▶ **Source text**
———
Evaluation Onboarding¶

This guide gives evaluators, pilots, and new contributors a concrete path from first install to evidence-backed deployment. Use it as the shared checklist for a first Director-AI trial.

Pilot Charter¶

Write this charter before tuning thresholds:

Field	Question to answer
Workflow	Which exact model output will Director-AI inspect?
Consequence	What happens if this output is wrong?
Evidence source	Which governed facts, documents, or labelled examples define correctness?
Control action	Should the guard raise, annotate, halt, reject, or route to review?
Acceptance metric	Which false-positive, false-negative, latency, and review-cost limits matter?
Owner	Who approves threshold changes and production rollout?

The first pilot is successful when this charter has measured evidence, not when every optional integration has been enabled.

1. Choose The Pilot Shape¶

Pick one primary workflow before changing thresholds or adding integrations.
———
Target pointing data:
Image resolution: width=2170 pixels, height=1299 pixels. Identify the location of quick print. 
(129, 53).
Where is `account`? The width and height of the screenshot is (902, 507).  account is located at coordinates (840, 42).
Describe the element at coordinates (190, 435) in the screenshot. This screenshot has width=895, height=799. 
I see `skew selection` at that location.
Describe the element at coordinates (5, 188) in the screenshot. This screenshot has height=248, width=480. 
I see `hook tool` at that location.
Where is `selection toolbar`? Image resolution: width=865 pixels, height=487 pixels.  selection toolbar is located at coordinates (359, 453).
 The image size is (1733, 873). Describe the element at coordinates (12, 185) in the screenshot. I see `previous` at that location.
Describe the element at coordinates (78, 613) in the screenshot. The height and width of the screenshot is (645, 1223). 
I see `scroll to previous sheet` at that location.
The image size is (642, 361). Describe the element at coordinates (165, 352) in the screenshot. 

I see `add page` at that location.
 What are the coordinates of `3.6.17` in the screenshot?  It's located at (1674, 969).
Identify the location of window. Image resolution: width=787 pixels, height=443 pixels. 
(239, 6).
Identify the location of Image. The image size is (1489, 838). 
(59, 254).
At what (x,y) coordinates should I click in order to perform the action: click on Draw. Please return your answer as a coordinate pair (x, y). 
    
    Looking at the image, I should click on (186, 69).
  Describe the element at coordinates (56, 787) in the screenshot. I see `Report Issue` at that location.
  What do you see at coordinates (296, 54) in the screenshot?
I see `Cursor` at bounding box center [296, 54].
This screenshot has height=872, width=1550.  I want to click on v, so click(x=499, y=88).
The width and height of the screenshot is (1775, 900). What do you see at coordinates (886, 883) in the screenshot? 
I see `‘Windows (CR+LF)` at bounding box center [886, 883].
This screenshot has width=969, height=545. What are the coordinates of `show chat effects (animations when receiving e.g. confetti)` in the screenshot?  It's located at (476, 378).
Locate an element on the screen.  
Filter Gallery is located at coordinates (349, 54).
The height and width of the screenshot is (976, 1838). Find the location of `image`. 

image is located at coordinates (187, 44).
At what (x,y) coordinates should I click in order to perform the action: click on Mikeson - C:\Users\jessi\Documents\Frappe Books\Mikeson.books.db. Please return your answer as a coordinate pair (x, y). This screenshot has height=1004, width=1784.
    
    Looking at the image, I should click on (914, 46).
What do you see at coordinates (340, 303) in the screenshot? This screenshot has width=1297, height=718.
———
▶ **Given request A**
Put the records into a numbered list, starting at the line that contains "Describe the element at coordinates (78, 613)" and ending at the line that contains "center [296, 54].", with blank lines left out.
▶ **Given request B**
Continue the Director-AI evaluation onboarding guide from where it stops.

▶ **Task output A**
1. Describe the element at coordinates (78, 613) in the screenshot. The height and width of the screenshot is (645, 1223). 
2. I see `scroll to previous sheet` at that location.
3. The image size is (642, 361). Describe the element at coordinates (165, 352) in the screenshot. 
4. I see `add page` at that location.
5.  What are the coordinates of `3.6.17` in the screenshot?  It's located at (1674, 969).
6. Identify the location of window. Image resolution: width=787 pixels, height=443 pixels. 
7. (239, 6).
8. Identify the location of Image. The image size is (1489, 838). 
9. (59, 254).
10. At what (x,y) coordinates should I click in order to perform the action: click on Draw. Please return your answer as a coordinate pair (x, y). 
11.     Looking at the image, I should click on (186, 69).
12.   Describe the element at coordinates (56, 787) in the screenshot. I see `Report Issue` at that location.
13.   What do you see at coordinates (296, 54) in the screenshot?
14. I see `Cursor` at bounding box center [296, 54].

▶ **Task output B**
Pilot shape	Best first artefact	Success signal
SDK wrapper	`guard()` around one existing client	Unsupported claims are blocked or annotated
RAG assistant	Vector-backed facts plus batch checks	Rejections cite the right source chunks
Streaming app	`StreamingKernel` or proxy stream guard	Bad partial output halts before completion
Internal review queue	Human review plus calibration store	Review decisions improve threshold selection
Enterprise gateway	REST/gRPC service behind auth and rate limits	Tenant-safe audit events are produced

Keep the first pilot narrow. One workflow with good evidence is more useful than many integrations with unclear acceptance criteria.

2. Install The Right Extras¶

Need	Install
In-process scoring and SDK wrapping	`pip install director-ai`
NLI-backed factual scoring	`pip install "director-ai[nli]"`
RAG and vector stores	`pip install "director-ai[nli,vector]"`
REST service	`pip install "director-ai[nli,server]"`
Full local evaluation stack	`pip install -e ".[dev,nli,vector,server]"`

Start without optional runtimes unless the pilot requires them. Rust, ONNX, TensorRT, Go, Julia, Lean, gRPC, and WASM paths are deployment accelerators or specialised proof surfaces, not required for the first evaluation.

3. Run A First Check¶

from director_ai import score

result = score(
    "What is the refund policy?",
    "Refunds are available for 90 days.",
    facts={"policy": "Refunds are available for 30 days only."},
    threshold=0.3,
)

print(result.approved, result.score, result.evidence)

Expected outcome: the answer should be rejected or assigned a low coherence score because it contradicts the governed fact.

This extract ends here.